Samite did not always have such a purposeful relationship with music, but it has always been essential to him. As a boy, he would listen as his mother plucked the strings of a homemade instrument, and it was his grandfather who taught him to play the traditional flute before a high school teacher in Kampala introduced him to the western version of the instrument. Much of his early exposure to music also came from his daily ritual of stopping by the king’s Mengo palace on his way home from school, where he would listen to the royal musicians entertaining the monarch in his courtyard.
“I remember times when I’d be in the streets and I would hear the police marching band around the corner, and you could never figure out where exactly they were coming from. And I would run and my heart would be beating so fast, I’d be almost having a heart attack from the excitement of running around and trying to figure out where the song was coming from,” says Samite. “Music always affected me in a strong way.”

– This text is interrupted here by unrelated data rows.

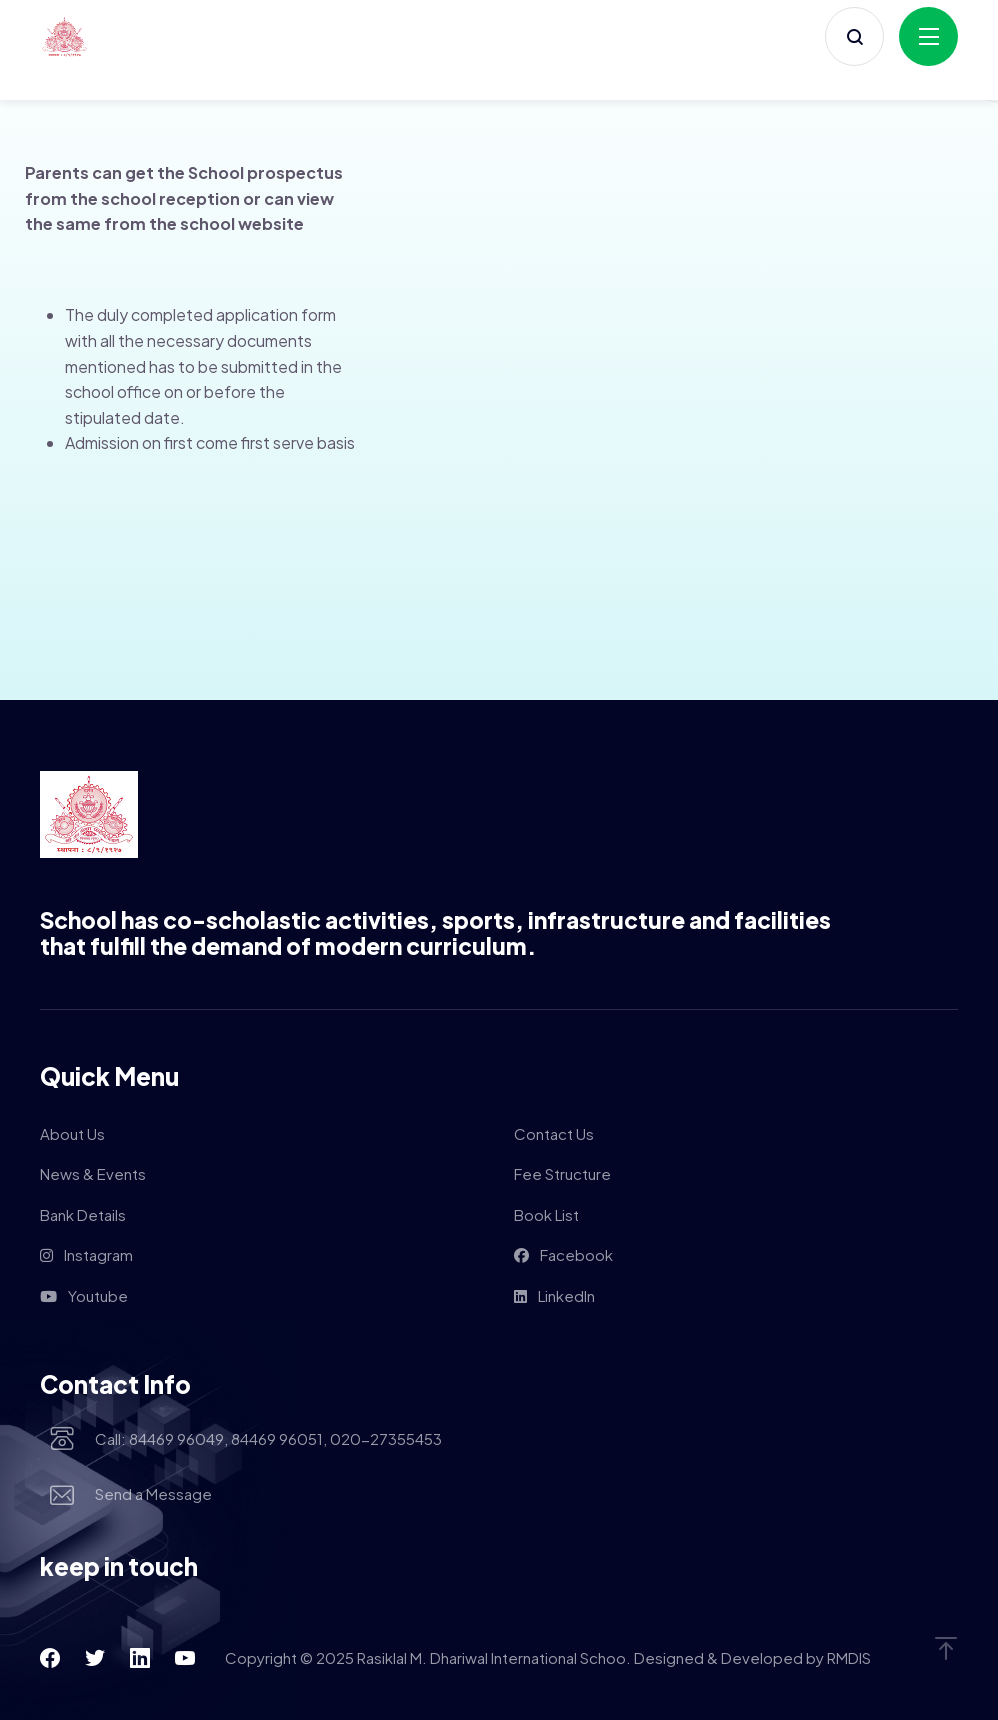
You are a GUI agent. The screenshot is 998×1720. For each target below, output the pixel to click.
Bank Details (83, 1214)
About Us (72, 1133)
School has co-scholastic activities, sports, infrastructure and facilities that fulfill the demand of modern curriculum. (435, 933)
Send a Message (153, 1495)
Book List (546, 1214)
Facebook (563, 1254)
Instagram (86, 1254)
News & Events (93, 1173)
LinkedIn (554, 1295)
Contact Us (554, 1133)
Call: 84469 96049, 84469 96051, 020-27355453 (268, 1440)
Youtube (84, 1295)
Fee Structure (562, 1173)
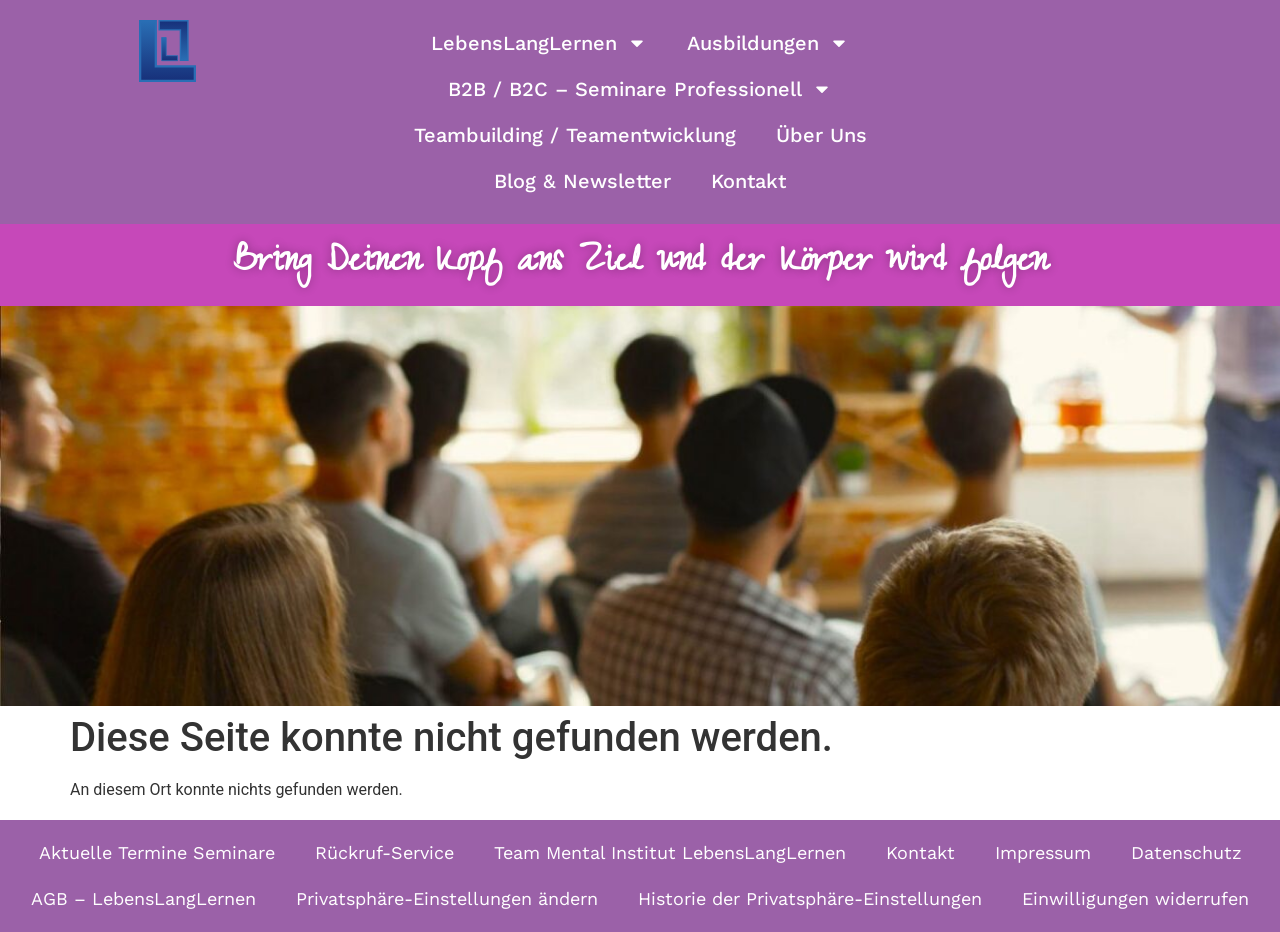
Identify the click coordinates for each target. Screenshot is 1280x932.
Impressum (1043, 852)
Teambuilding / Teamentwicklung (575, 135)
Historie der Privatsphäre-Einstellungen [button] (810, 898)
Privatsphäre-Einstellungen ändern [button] (447, 898)
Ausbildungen (768, 43)
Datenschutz (1186, 852)
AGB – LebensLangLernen (143, 898)
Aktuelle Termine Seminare (157, 852)
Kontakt (748, 181)
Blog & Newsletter (582, 181)
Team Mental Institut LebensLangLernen (670, 852)
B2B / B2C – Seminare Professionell (640, 89)
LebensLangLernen (539, 43)
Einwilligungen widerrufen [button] (1135, 898)
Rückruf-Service (384, 852)
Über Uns (821, 135)
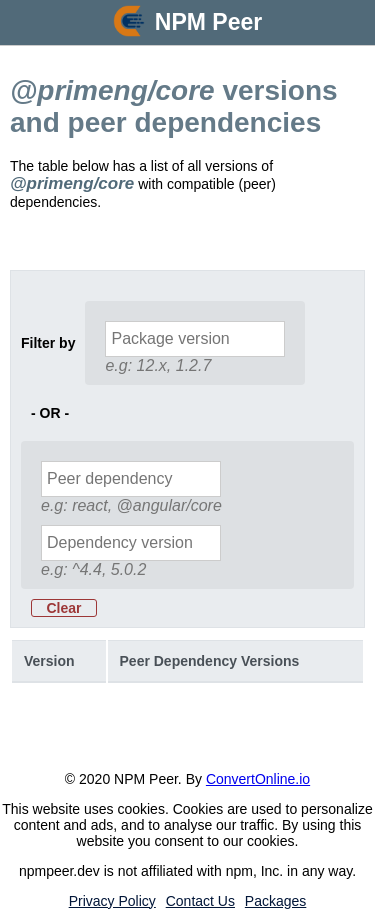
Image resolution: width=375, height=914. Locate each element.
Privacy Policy (112, 901)
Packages (275, 901)
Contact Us (200, 901)
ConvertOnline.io (258, 779)
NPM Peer (208, 22)
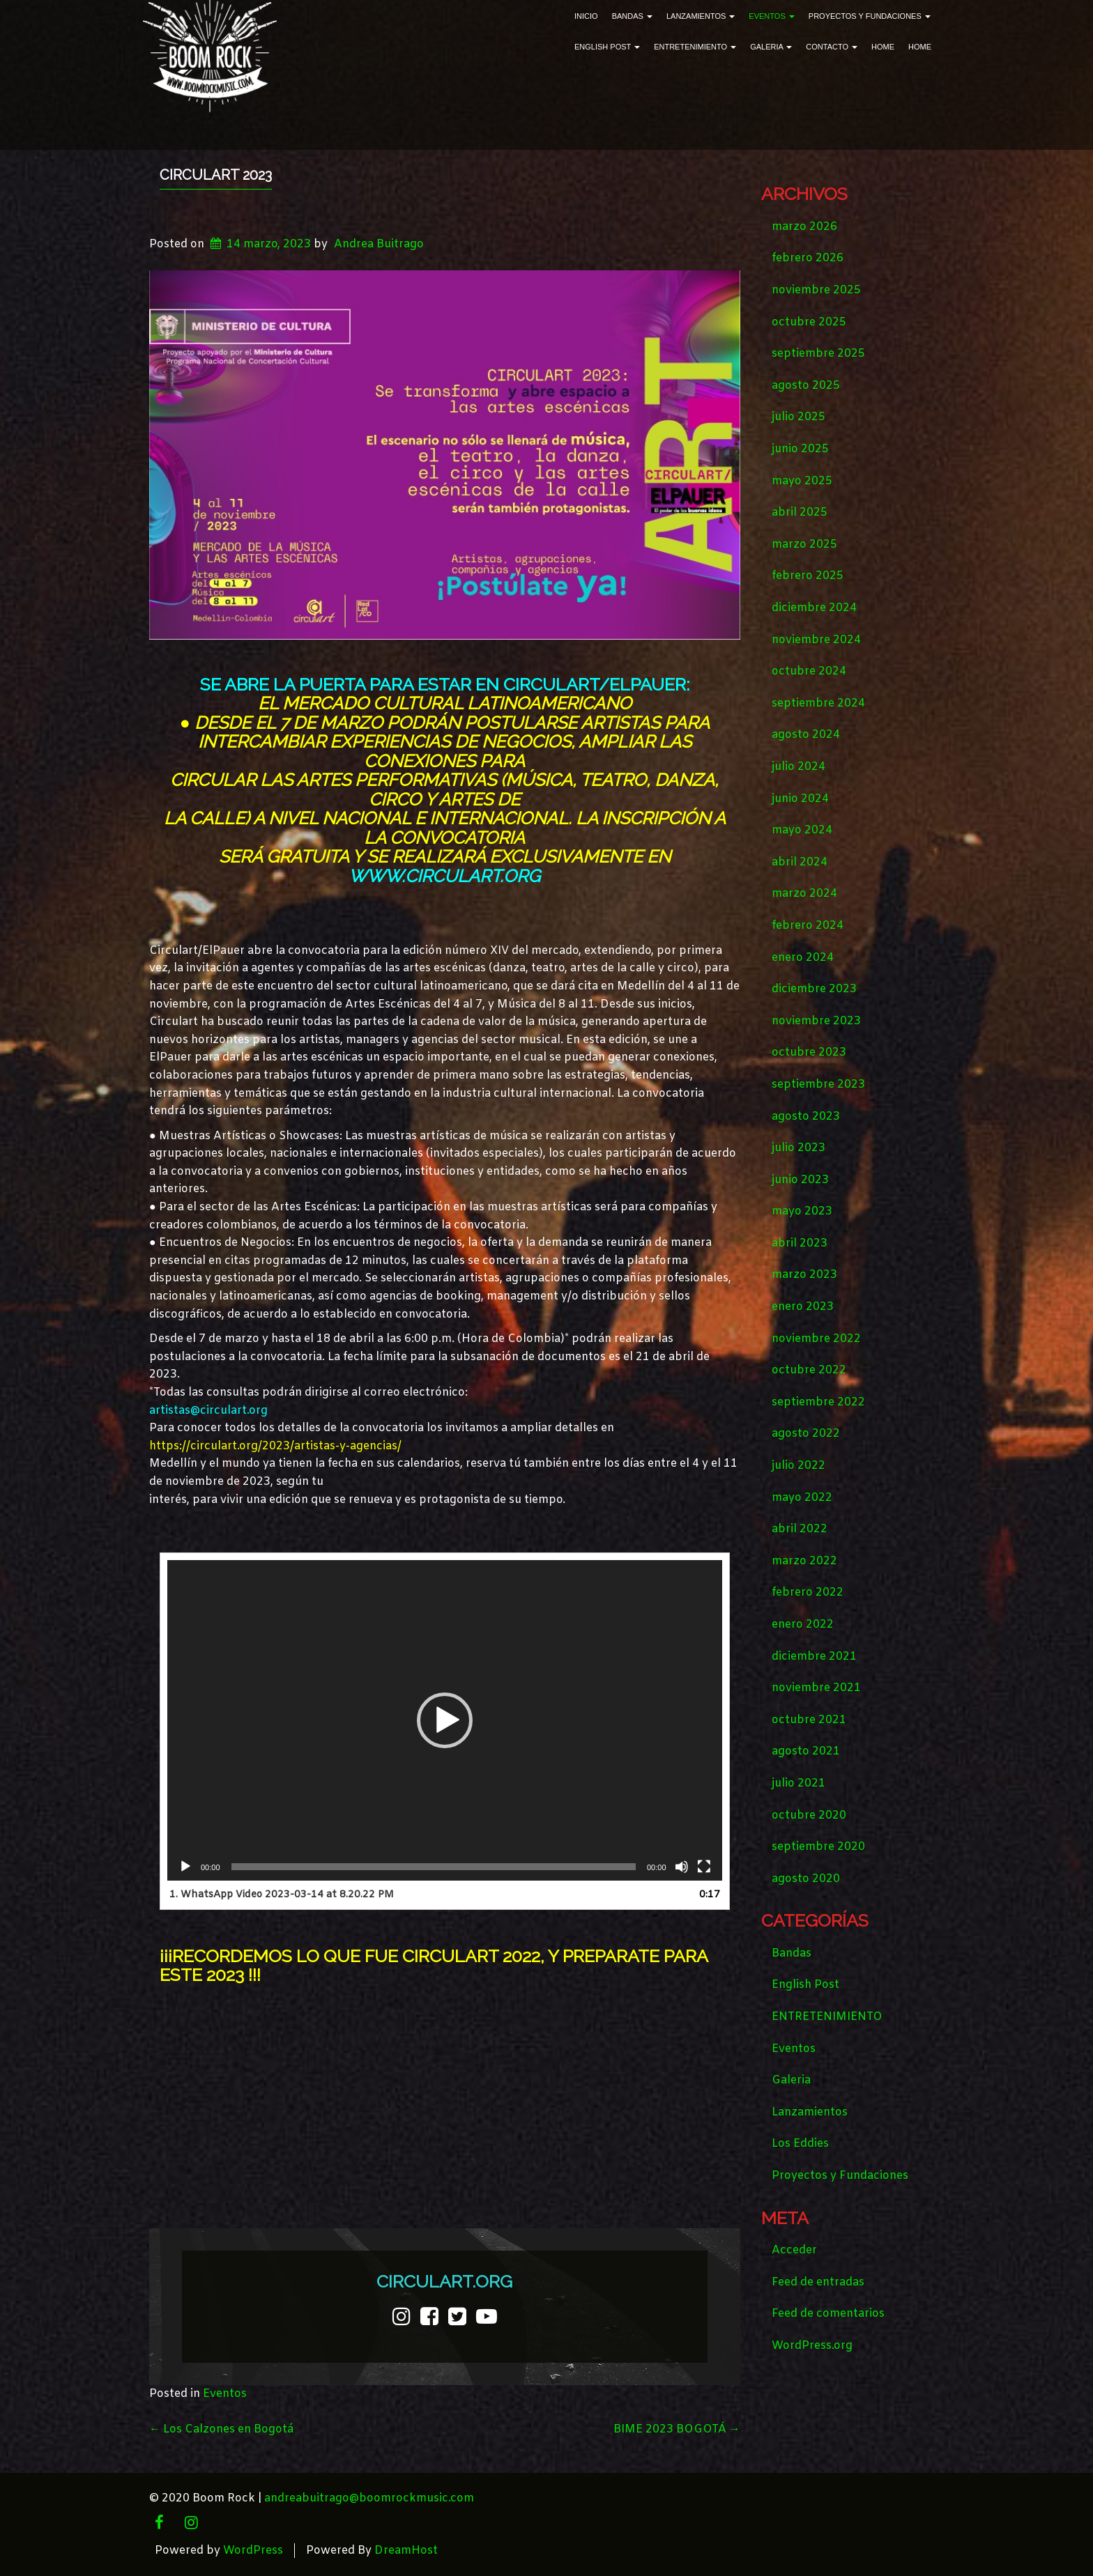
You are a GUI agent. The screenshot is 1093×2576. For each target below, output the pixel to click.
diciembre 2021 (814, 1656)
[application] (444, 1720)
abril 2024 (799, 862)
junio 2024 (800, 799)
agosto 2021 (806, 1751)
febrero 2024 (807, 925)
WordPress (253, 2550)
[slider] (433, 1866)
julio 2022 (798, 1465)
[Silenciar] (682, 1867)
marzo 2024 (804, 893)
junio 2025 (800, 449)
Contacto (831, 47)
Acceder (794, 2250)
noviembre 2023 (816, 1021)
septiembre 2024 (818, 703)
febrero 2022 (807, 1592)
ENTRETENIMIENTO (695, 47)
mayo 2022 (802, 1497)
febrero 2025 (807, 576)
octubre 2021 (809, 1720)
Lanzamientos (700, 16)
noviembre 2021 (816, 1688)
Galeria (771, 47)
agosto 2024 (806, 734)
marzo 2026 (804, 226)
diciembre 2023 (814, 989)
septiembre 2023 (818, 1084)
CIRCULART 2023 (216, 175)
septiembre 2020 (818, 1847)
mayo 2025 (802, 481)
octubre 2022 (809, 1370)
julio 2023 (798, 1148)
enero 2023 (803, 1306)
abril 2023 (799, 1243)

But with everyone on his dad’s side of the family an accountant, it was not considered acceptable for him to become a professional musician — a difficult decision he made with the encouragement of the woman who would become his wife.
“My girlfriend said, ‘You should do what your heart tells you. Don’t do things because of what other people tell you to do.’ That was a big thing to say because I was not going to please my dad and be an accountant.”
But every time he sees the smiles, hears the stories and dreams and meets the animated eyes of children eager to share in his songs, he knows he made the right choice.
“The joy they feel, they pump it into you,” says Samite. “When they hug you when you’re leaving, when they write to you, when you turn them from this sadness and you make them happy, that stays longer in you than if you perform on stage and have people screaming for you — and you want to do it again.”